◆ WORK TO COMPLETE
Display every line of the records below that contains the string "This".

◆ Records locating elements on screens
------------------------------------------------------------------------

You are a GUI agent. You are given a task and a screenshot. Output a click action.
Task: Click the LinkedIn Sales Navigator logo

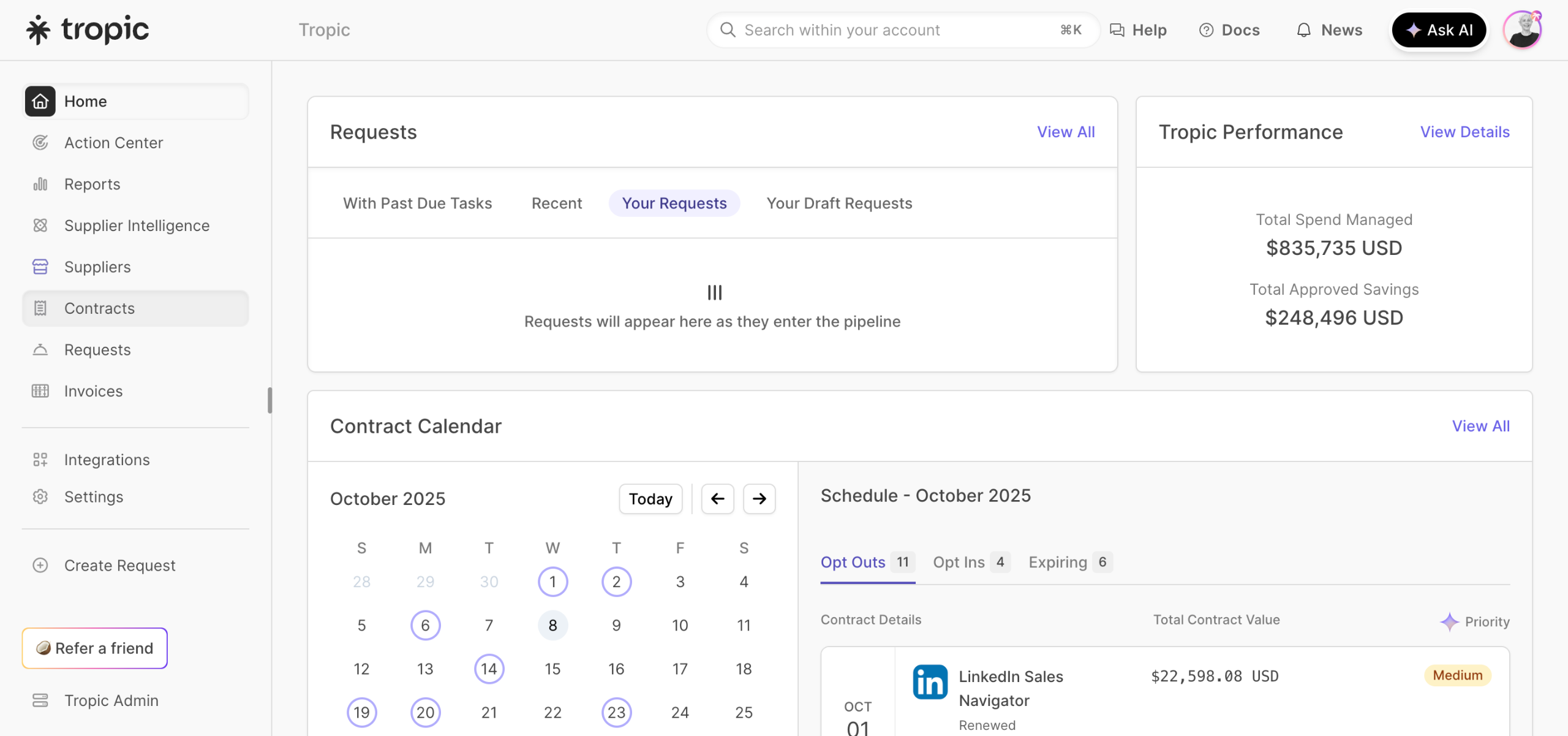tap(930, 681)
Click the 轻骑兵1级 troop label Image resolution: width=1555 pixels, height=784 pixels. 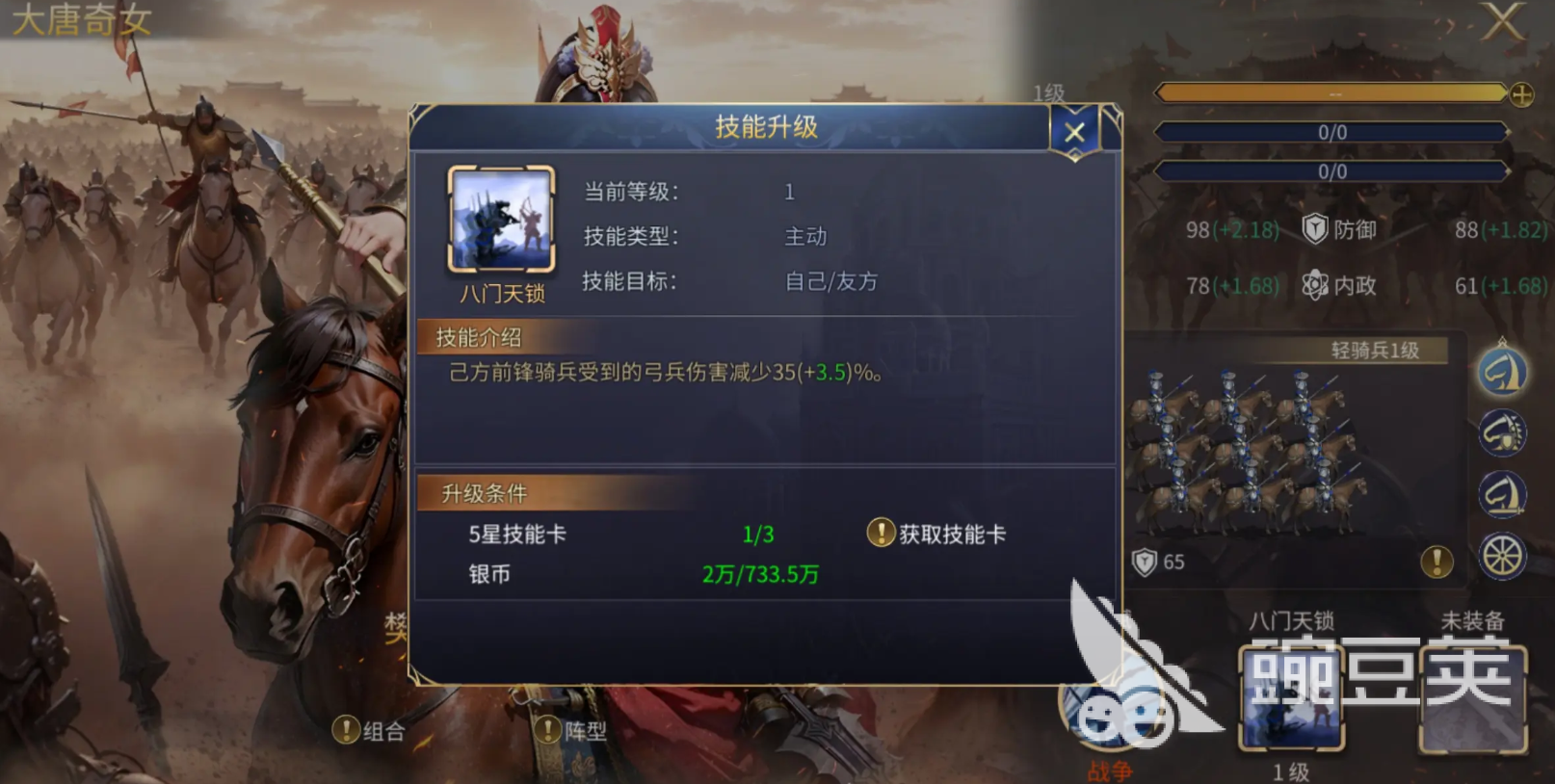(1375, 350)
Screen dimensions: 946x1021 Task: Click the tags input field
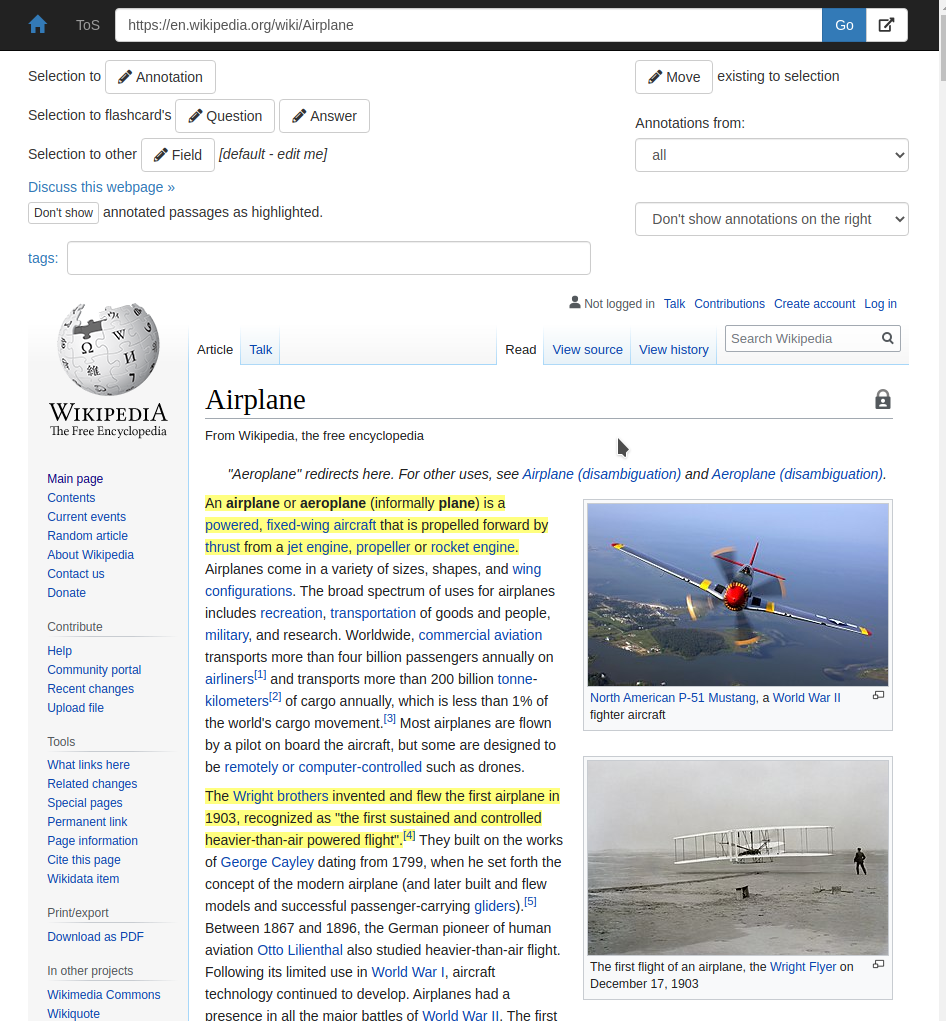coord(328,258)
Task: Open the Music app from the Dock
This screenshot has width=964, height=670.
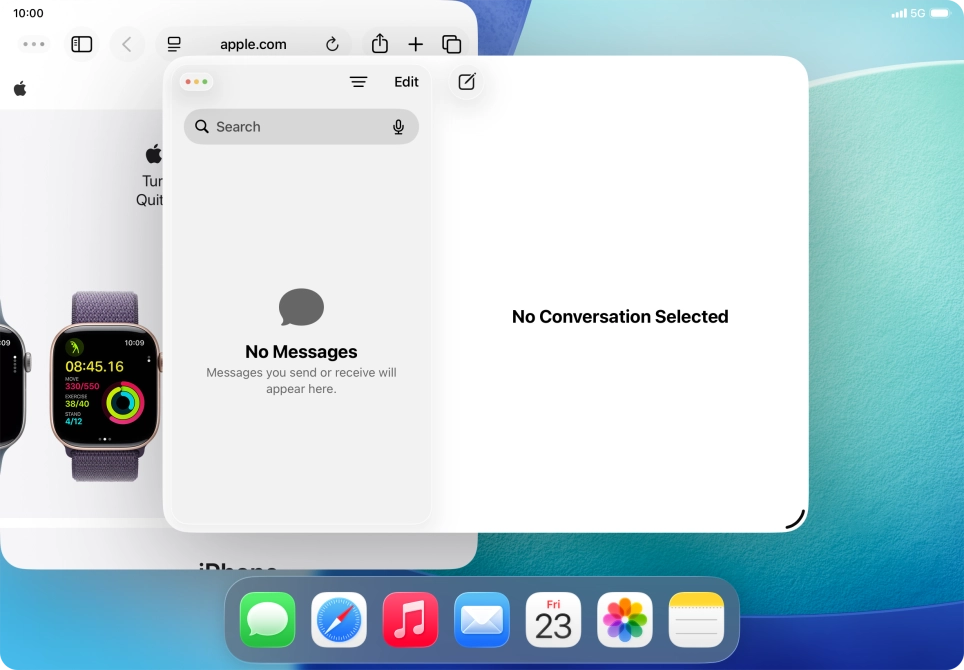Action: (410, 619)
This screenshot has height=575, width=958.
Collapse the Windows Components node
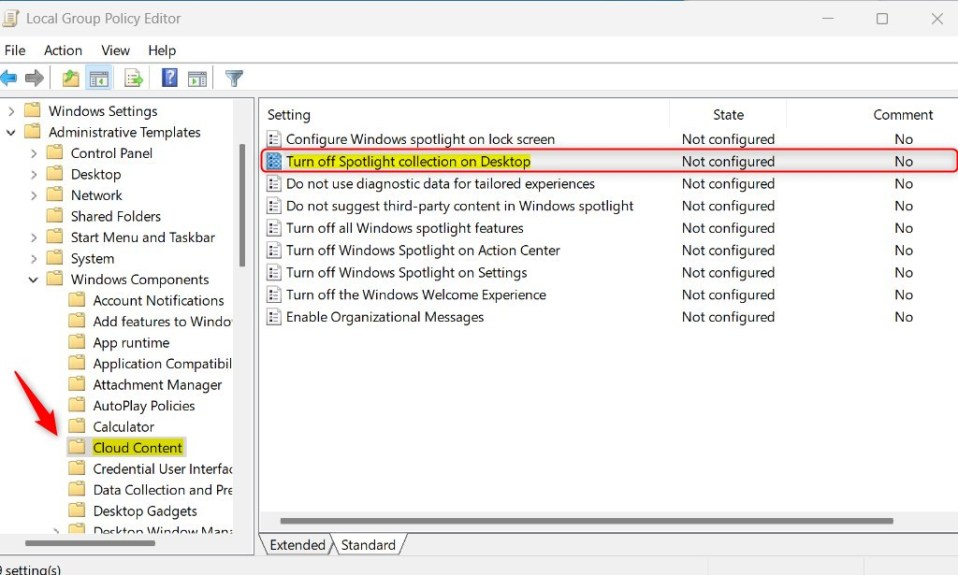point(33,279)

------------------------------------------------------------------------

◆ TASK ANSWER
This screenshot has width=964, height=670.
This screenshot has height=575, width=958.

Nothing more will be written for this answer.